• _PASSAGE PROVIDED_:
•••••

The Company plans a webcast to discuss second-quarter 2014 financial results on Tuesday, August 5, 2014, at 9:00 a.m. Eastern Time. For access, go to www.albint.com.
About Albany International Corp.
Albany International is a global advanced textiles and materials processing company, with two core businesses. Machine Clothing is the world’s leading producer of custom-designed fabrics and belts essential to production in the paper, nonwovens, and other process industries. Albany Engineered Composites is a rapidly growing supplier of highly engineered composite parts for the aerospace industry. Albany International is headquartered in Rochester, New Hampshire, operates 20 plants in 11 countries, employs 4,100 people worldwide, and is listed on the New York Stock Exchange (Symbol AIN). Additional information about the Company and its products and services can be found at www.albint.com.

•••••

• _TASK REQUIREMENTS_:
1. According to the Albany International text, how many people does the company employ worldwide?
2. Transcribe the Albany International text between "Albany International is a" and "found at www.albint.com.", inclusive.
The data after this point is separate from the Albany International text.

•••••

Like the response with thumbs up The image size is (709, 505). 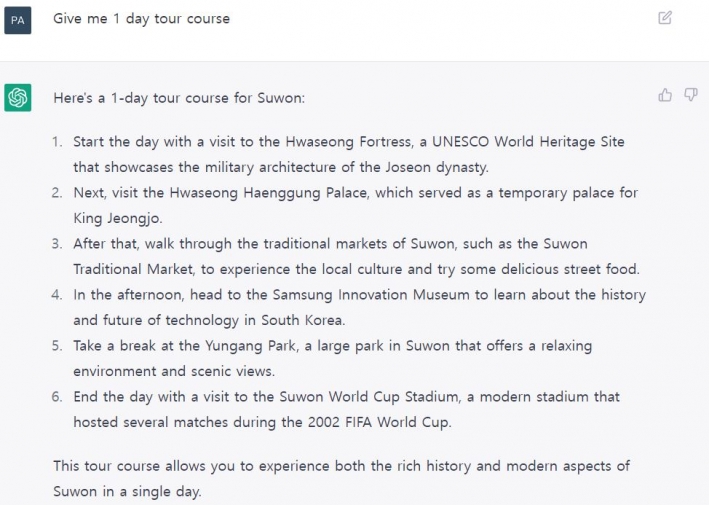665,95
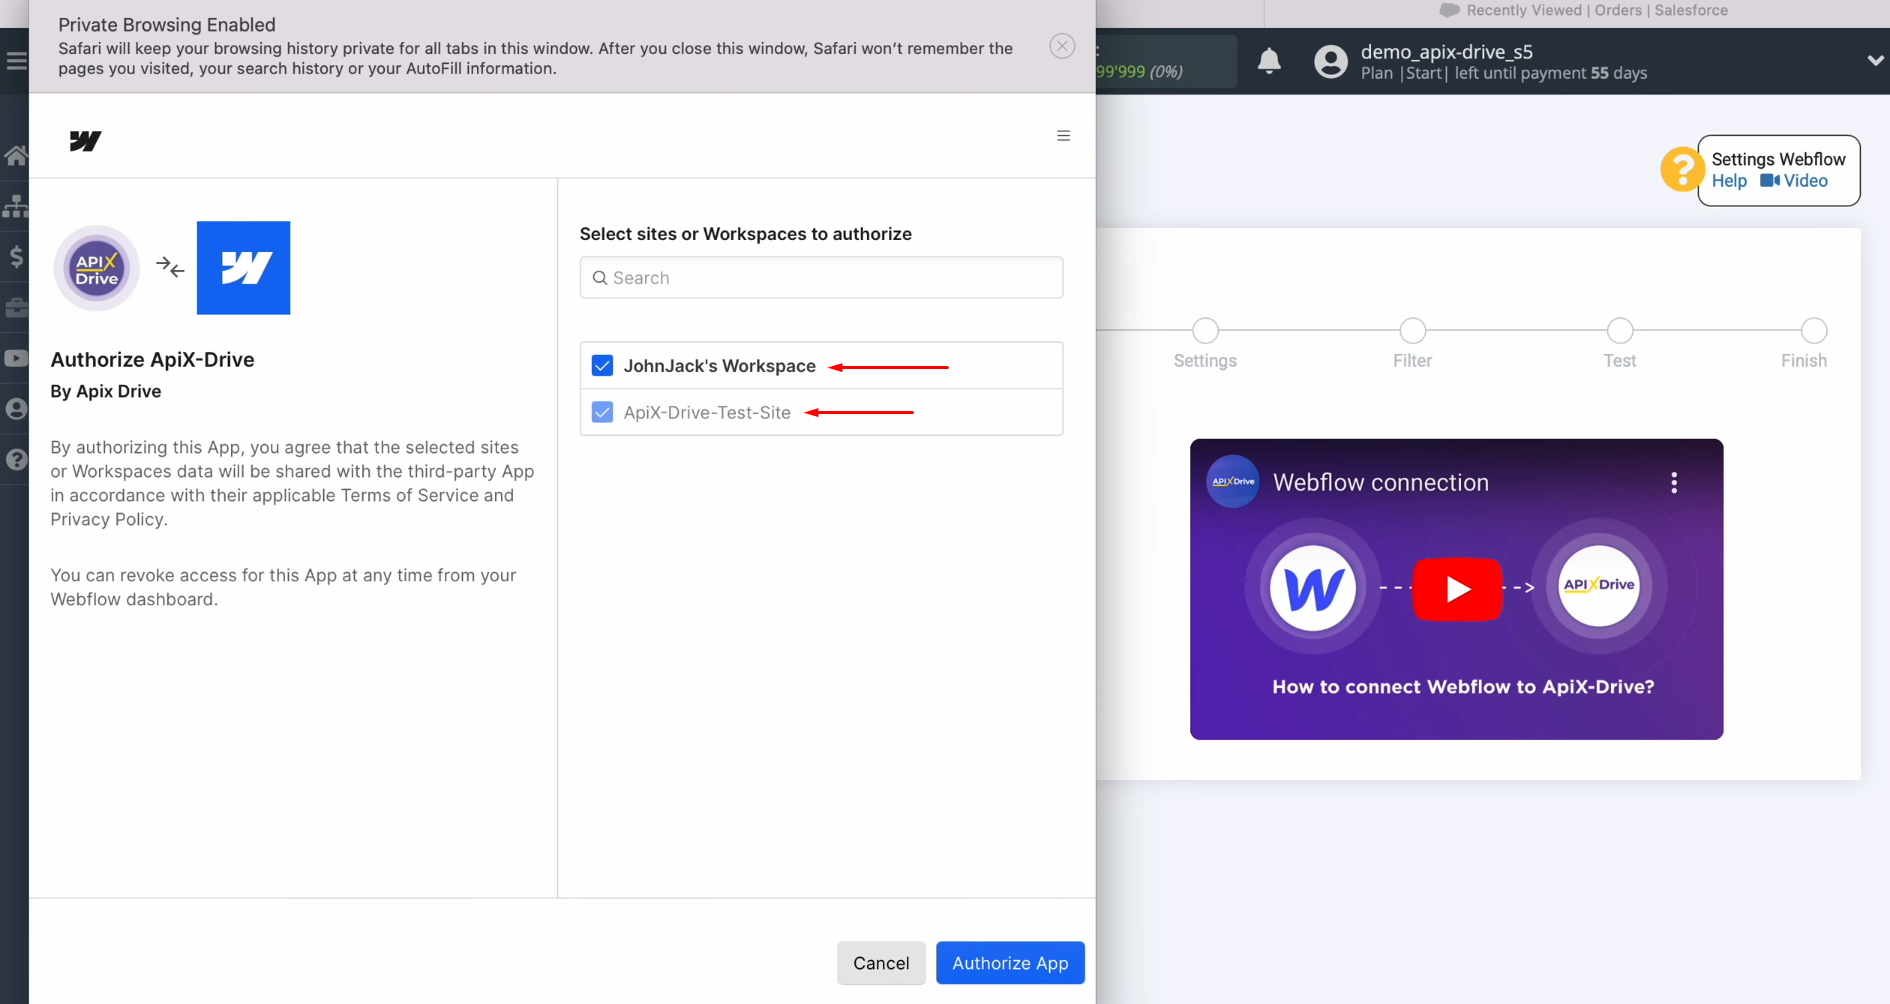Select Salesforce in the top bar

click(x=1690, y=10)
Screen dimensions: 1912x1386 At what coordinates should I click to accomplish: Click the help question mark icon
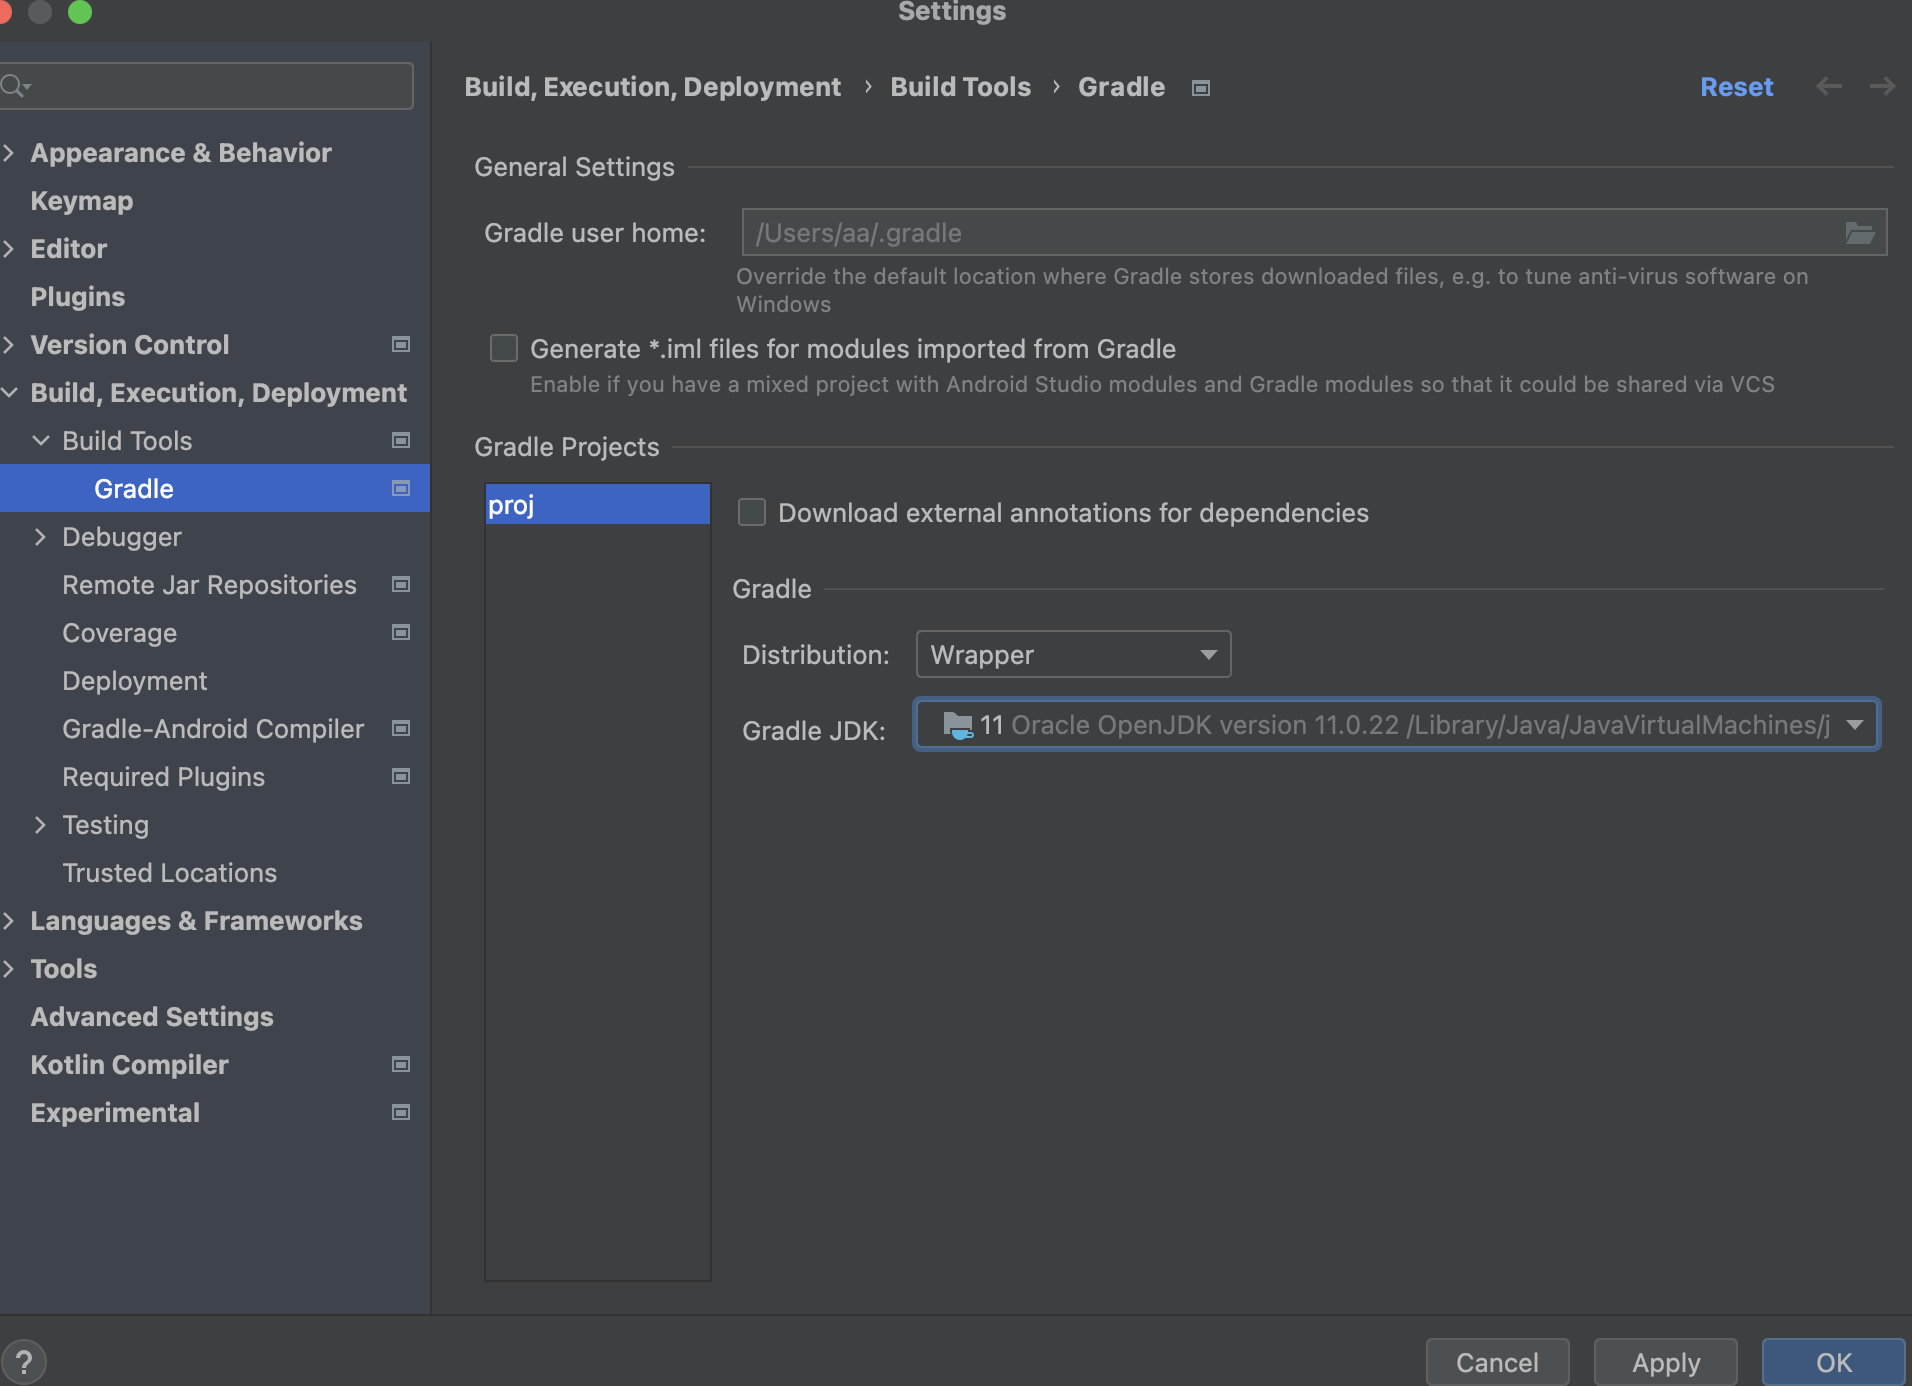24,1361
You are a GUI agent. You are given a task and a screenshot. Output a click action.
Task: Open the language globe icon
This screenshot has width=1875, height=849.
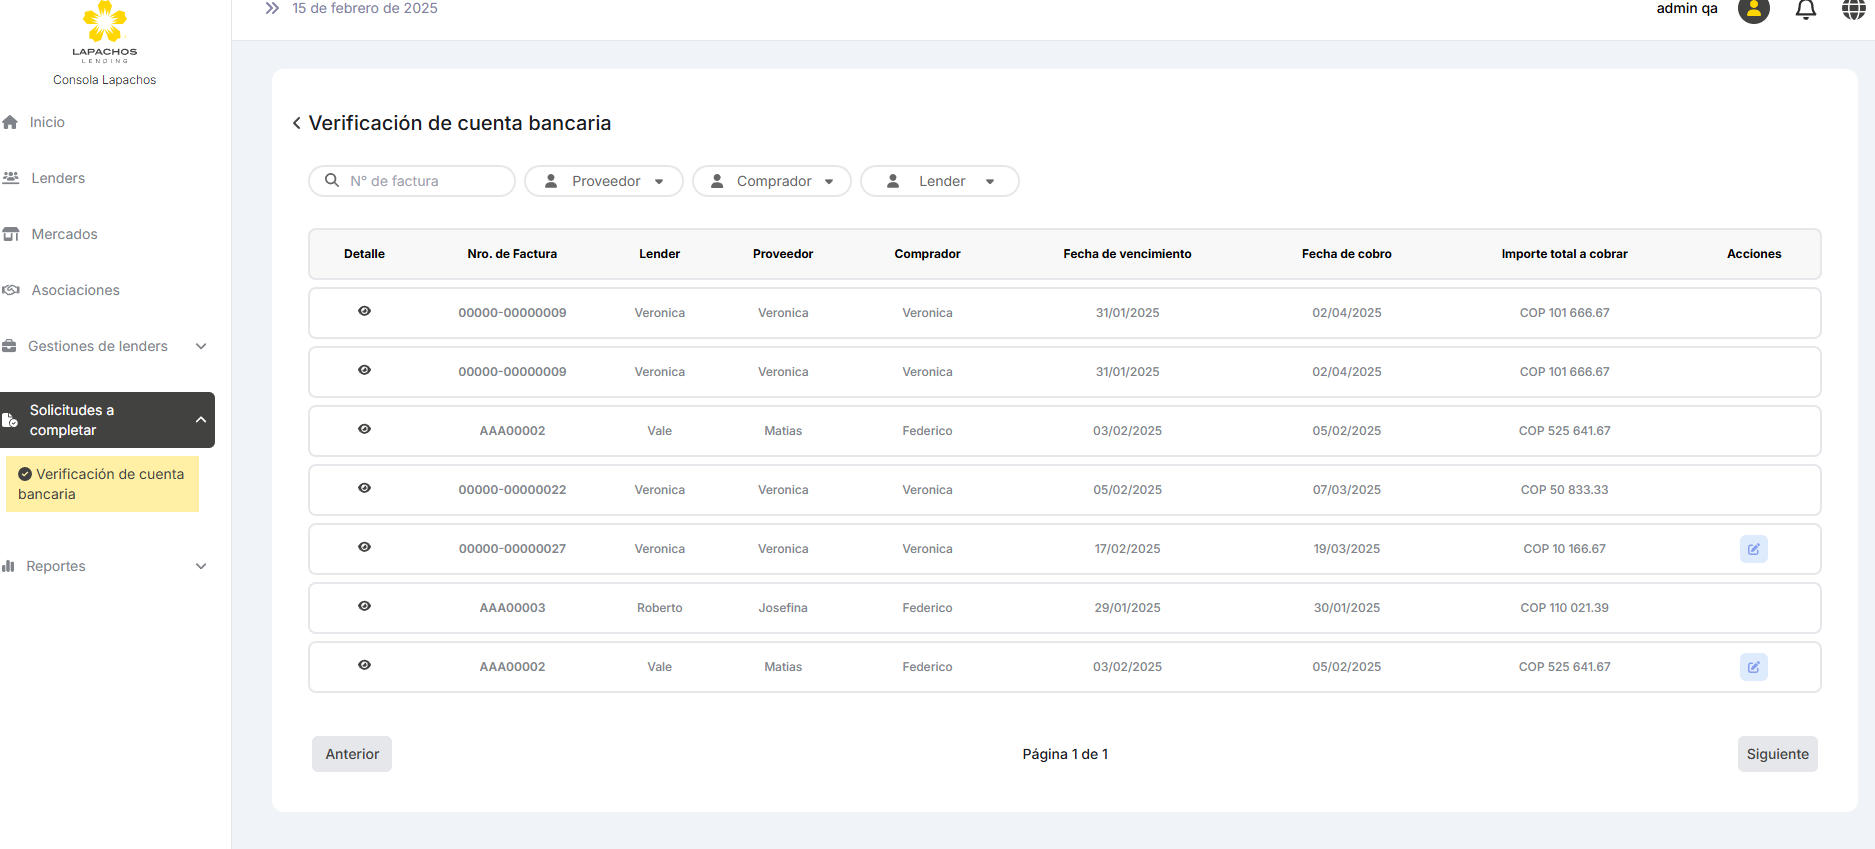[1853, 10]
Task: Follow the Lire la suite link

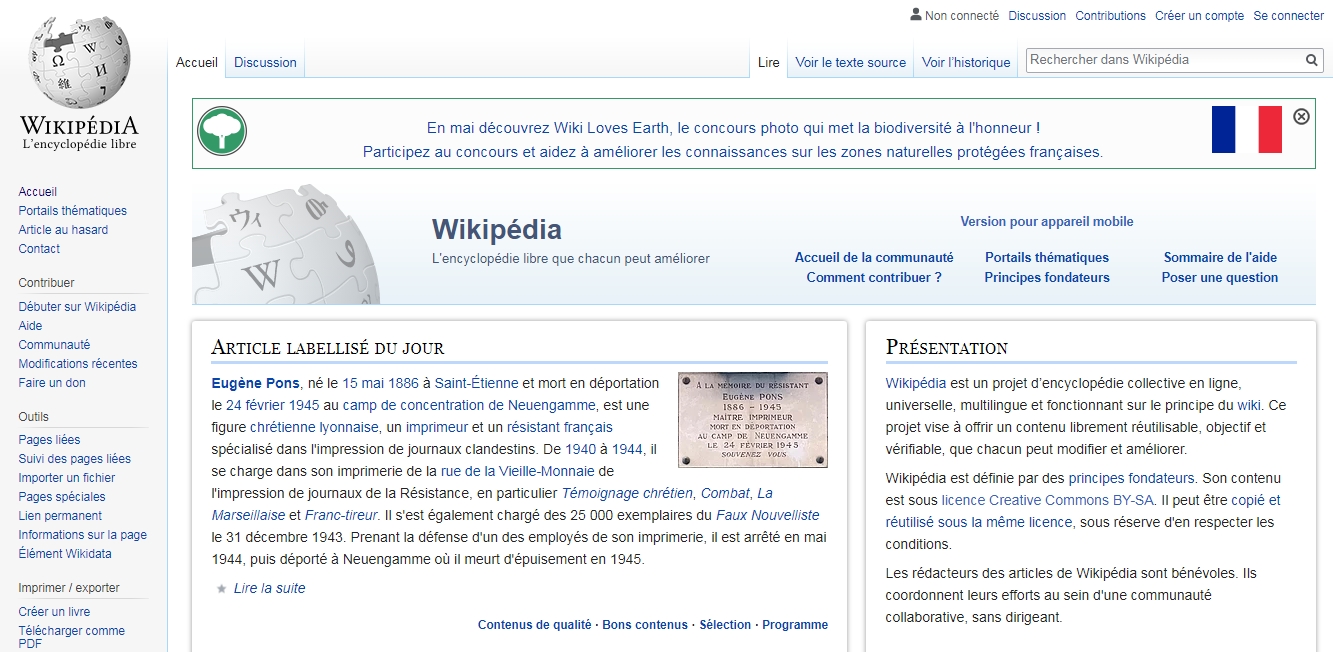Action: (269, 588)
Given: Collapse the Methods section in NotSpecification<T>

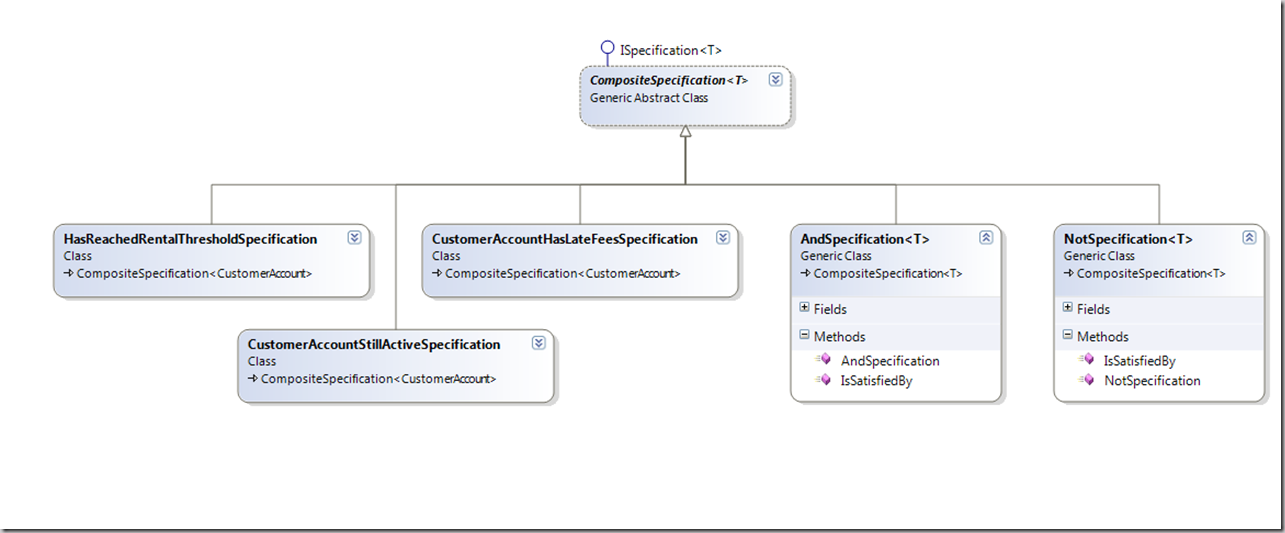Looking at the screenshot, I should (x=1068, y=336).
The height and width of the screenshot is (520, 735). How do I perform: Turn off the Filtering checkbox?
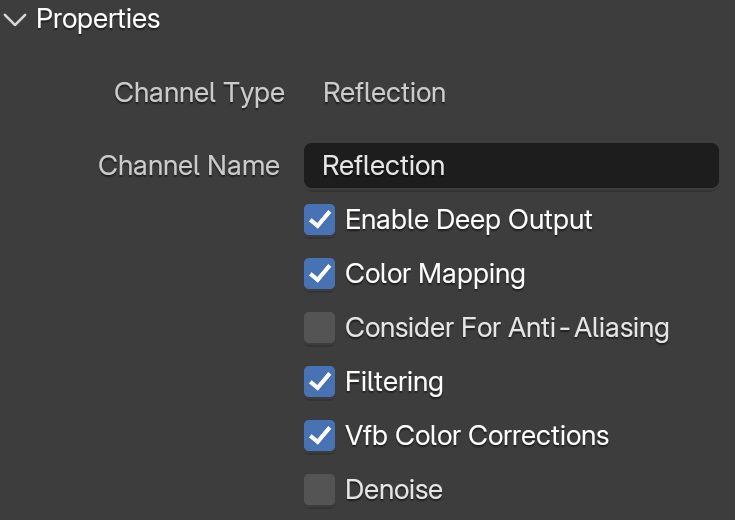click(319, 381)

•••••

• _FINAL RESULTS_:
1. 4,100 people

2.
Albany International is a global advanced textiles and materials processing company, with two core businesses. Machine Clothing is the world’s leading producer of custom-designed fabrics and belts essential to production in the paper, nonwovens, and other process industries. Albany Engineered Composites is a rapidly growing supplier of highly engineered composite parts for the aerospace industry. Albany International is headquartered in Rochester, New Hampshire, operates 20 plants in 11 countries, employs 4,100 people worldwide, and is listed on the New York Stock Exchange (Symbol AIN). Additional information about the Company and its products and services can be found at www.albint.com.